1 files changed, 82 insertions, 5 deletions

diff --git a/lib/x509/x509.c b/lib/x509/x509.c
index a9adff2f4a..043d38b479 100644
--- a/lib/x509/x509.c
+++ b/lib/x509/x509.c
@@ -482,6 +482,9 @@ gnutls_x509_crt_import(gnutls_x509_crt_t cert,
  *
  * If @buf is null then only the size will be filled. 
  *
+ * This function does not output a fully RFC4514 compliant string, if
+ * that is required see gnutls_x509_crt_get_issuer_dn3().
+ *
  * Returns: %GNUTLS_E_SHORT_MEMORY_BUFFER if the provided buffer is not
  *   long enough, and in that case the @buf_size will be updated
  *   with the required size. %GNUTLS_E_REQUESTED_DATA_NOT_AVAILABLE if
@@ -498,7 +501,7 @@ gnutls_x509_crt_get_issuer_dn(gnutls_x509_crt_t cert, char *buf,
 
 	return _gnutls_x509_parse_dn(cert->cert,
 				     "tbsCertificate.issuer.rdnSequence",
-				     buf, buf_size);
+				     buf, buf_size, GNUTLS_X509_DN_FLAG_COMPAT);
 }
 
 /**
@@ -511,6 +514,9 @@ gnutls_x509_crt_get_issuer_dn(gnutls_x509_crt_t cert, char *buf,
  * described in RFC4514. The output string will be ASCII or UTF-8
  * encoded, depending on the certificate data.
  *
+ * This function does not output a fully RFC4514 compliant string, if
+ * that is required see gnutls_x509_crt_get_issuer_dn3().
+ *
  * Returns: On success, %GNUTLS_E_SUCCESS (0) is returned, otherwise a
  *   negative error value.
  *
@@ -526,7 +532,40 @@ gnutls_x509_crt_get_issuer_dn2(gnutls_x509_crt_t cert, gnutls_datum_t * dn)
 
 	return _gnutls_x509_get_dn(cert->cert,
 				   "tbsCertificate.issuer.rdnSequence",
-				   dn);
+				   dn, GNUTLS_X509_DN_FLAG_COMPAT);
+}
+
+/**
+ * gnutls_x509_crt_get_issuer_dn3:
+ * @cert: should contain a #gnutls_x509_crt_t type
+ * @dn: a pointer to a structure to hold the name
+ * @flags: zero or %GNUTLS_X509_DN_FLAG_COMPAT
+ *
+ * This function will allocate buffer and copy the name of issuer of the Certificate.

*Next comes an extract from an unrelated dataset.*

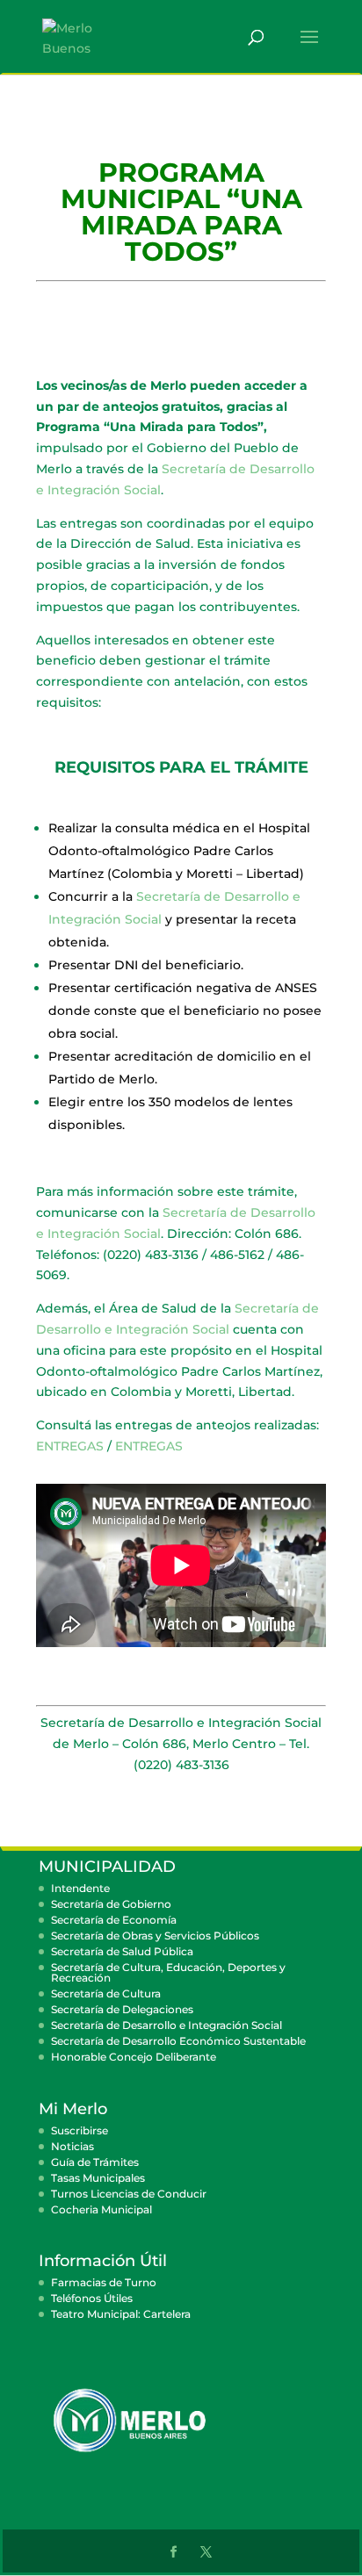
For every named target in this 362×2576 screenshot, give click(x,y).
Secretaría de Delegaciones (122, 2009)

+ * The name will be in the form "C=xxxx,O=yyyy,CN=zzzz" as
+ * described in RFC4514. The output string will be ASCII or UTF-8
+ * encoded, depending on the certificate data.
+ *
+ * When the flag %GNUTLS_X509_DN_FLAG_COMPAT is specified, the output
+ * format will match the format output by previous to 3.5.6 versions of GnuTLS
+ * which was not not fully RFC4514-compliant.
+ *
+ * Returns: On success, %GNUTLS_E_SUCCESS (0) is returned, otherwise a
+ *   negative error value.
+ *
+ * Since: 3.5.7
+ **/
+int
+gnutls_x509_crt_get_issuer_dn3(gnutls_x509_crt_t cert, gnutls_datum_t *dn, unsigned flags)
+{
+	if (cert == NULL) {
+		gnutls_assert();
+		return GNUTLS_E_INVALID_REQUEST;
+	}
+
+	return _gnutls_x509_get_dn(cert->cert,
+				   "tbsCertificate.issuer.rdnSequence",
+				   dn, flags);
 }
 
 /**
@@ -627,6 +666,9 @@ gnutls_x509_crt_get_issuer_dn_oid(gnutls_x509_crt_t cert,
  *
  * If @buf is null then only the size will be filled. 
  *
+ * This function does not output a fully RFC4514 compliant string, if
+ * that is required see gnutls_x509_crt_get_dn3().
+ *
  * Returns: %GNUTLS_E_SHORT_MEMORY_BUFFER if the provided buffer is not
  *   long enough, and in that case the @buf_size will be updated
  *   with the required size. %GNUTLS_E_REQUESTED_DATA_NOT_AVAILABLE if
@@ -643,7 +685,7 @@ gnutls_x509_crt_get_dn(gnutls_x509_crt_t cert, char *buf,
 
 	return _gnutls_x509_parse_dn(cert->cert,
 				     "tbsCertificate.subject.rdnSequence",
-				     buf, buf_size);
+				     buf, buf_size, GNUTLS_X509_DN_FLAG_COMPAT);
 }
 
 /**
@@ -656,6 +698,9 @@ gnutls_x509_crt_get_dn(gnutls_x509_crt_t cert, char *buf,
  * described in RFC4514. The output string will be ASCII or UTF-8
  * encoded, depending on the certificate data.
  *
+ * This function does not output a fully RFC4514 compliant string, if
+ * that is required see gnutls_x509_crt_get_dn3().
+ *
  * Returns: On success, %GNUTLS_E_SUCCESS (0) is returned, otherwise a
  *   negative error value.
  *
@@ -670,7 +715,39 @@ int gnutls_x509_crt_get_dn2(gnutls_x509_crt_t cert, gnutls_datum_t * dn)
 
 	return _gnutls_x509_get_dn(cert->cert,
 				   "tbsCertificate.subject.rdnSequence",
-				   dn);
+				   dn, GNUTLS_X509_DN_FLAG_COMPAT);
+}
+
+/**
+ * gnutls_x509_crt_get_dn3:
+ * @cert: should contain a #gnutls_x509_crt_t type
+ * @dn: a pointer to a structure to hold the name
+ * @flags: zero or %GNUTLS_X509_DN_FLAG_COMPAT
+ *
+ * This function will allocate buffer and copy the name of the Certificate.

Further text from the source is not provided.